But why? That's what my question always has been about that film. Everyone mentions this montage, they mention the bacon on the wall, they mention the sequence with the grandmother - WHY is this all something worthy of this praise? I've never conversed with anyone who has said "Oh, well Korine was obviously trying to accomplish X Y and Z here, and A B and C there." It's always just like "How crazy is that bacon on the wall?!" My impression always has been that Korine doesn't know what it is to be lower class, and I've never conversed with someone who really knows what it is to be lower class who has responded favorably to the depiction of the lower class that this film presents. It's always seemed to me to be a film made by a privileged, sniveling brat for other privileged, sniveling brats - a celebration of the supposed beauty in the horror of a class of dignity-less people who don't actually exist in the real world.

criterion10

Re: Harmony Korine

#109 Post by criterion10 » Thu Jan 03, 2013 6:17 pm

mfunk9786 wrote:But why? That's what my question always has been about that film. Everyone mentions this montage, they mention the bacon on the wall, they mention the sequence with the grandmother - WHY is this all something worthy of this praise? I've never conversed with anyone who has said "Oh, well Korine was obviously trying to accomplish X Y and Z here, and A B and C there." It's always just like "How crazy is that bacon on the wall?!"
Okay, I'm going to post the review here that I wrote on Letterboxd. While long, I feel that it is the only way to answer this question properly:

"Writing a review for Gummo is probably the hardest assignment that I have ever given myself. It is always difficult to write about the films that you love, trying to put into words what it is about them that so dearly appeals to you. But writing about Gummo is truly a case of its own. What is it about this film that has caused it to become one of my all-time favorites? And what is it that has caused it to be classified as one of the worst films ever made by others?

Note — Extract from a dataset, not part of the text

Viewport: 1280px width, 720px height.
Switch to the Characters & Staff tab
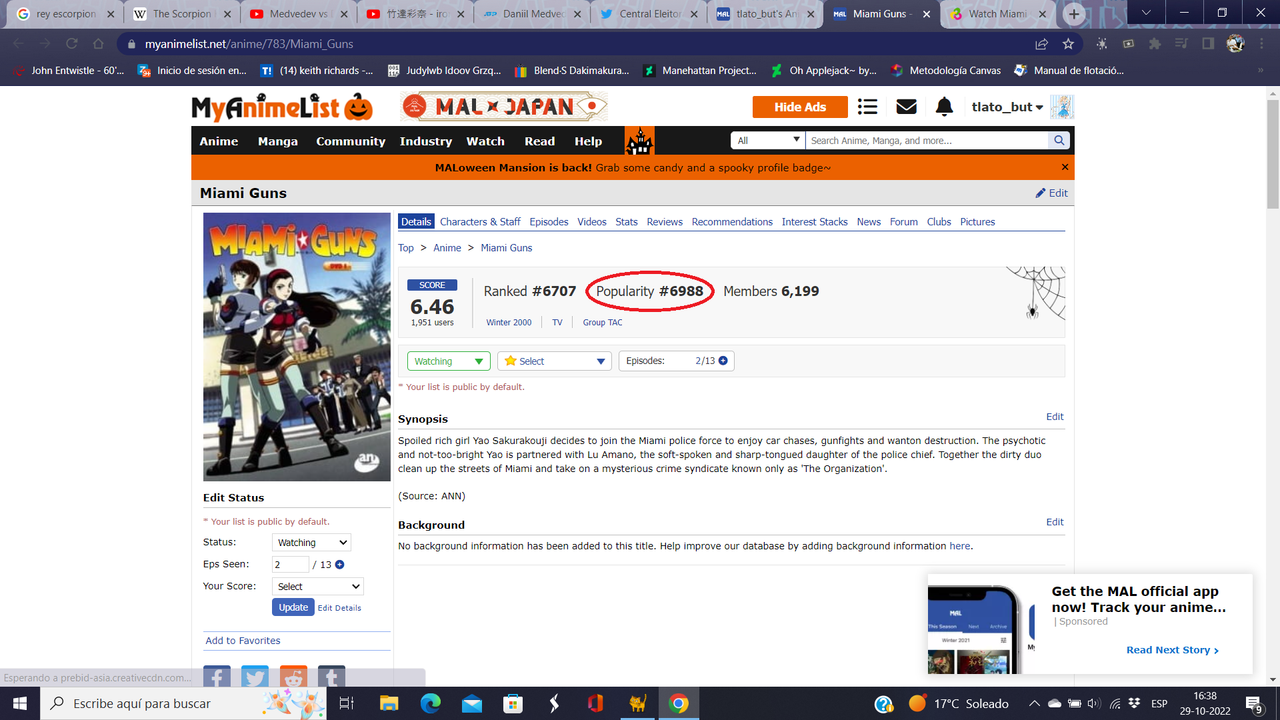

It would be easy to dismiss Gummo. Hell, I could throw out words like exploitative, trashy, and pretentious. But to do so would simply be missing the point of this film. In his directorial debut, Harmony Korine has tossed out all the classic rules of filmmaking and created a truly original work of art, a film that is like no other. Narrative structure and character development are nowhere to be found. What you are invited in for instead is something far different.

I have seen numerous people trying to analyze Gummo, trying to verbalize the point of this film. Well, I have to differ and claim that they are missing the point of this film by doing so. The point of Gummo is that there is no point. There is no message. There is no attempt to appeal to the intellect of a person and enlighten them with a greater meaning, but rather instead to appeal directly to their inner emotions.

Gummo consists of a series of vignettes, fragments of the lives of a colorful group of citizens living in the rural area of Xenia, Ohio. We meet characters like Solomon and Tummler, who go about their days killing cats, riding bikes, and sniffing glue. We meet characters like Dot and Darby, who are twin girls raising their younger sister. And along the way, we meet other characters, maybe only for a brief moment, maybe for a sole, individual scene. But each character is memorable and creates a striking impression on the viewer.

These characters live in poor conditions, and Xenia, Ohio is depicted as a stereotypical, white-trash neighborhood. The area is run down. Houses are unkempt. And in one of the film’s most famous sequences, there is a piece of bacon taped to the wall.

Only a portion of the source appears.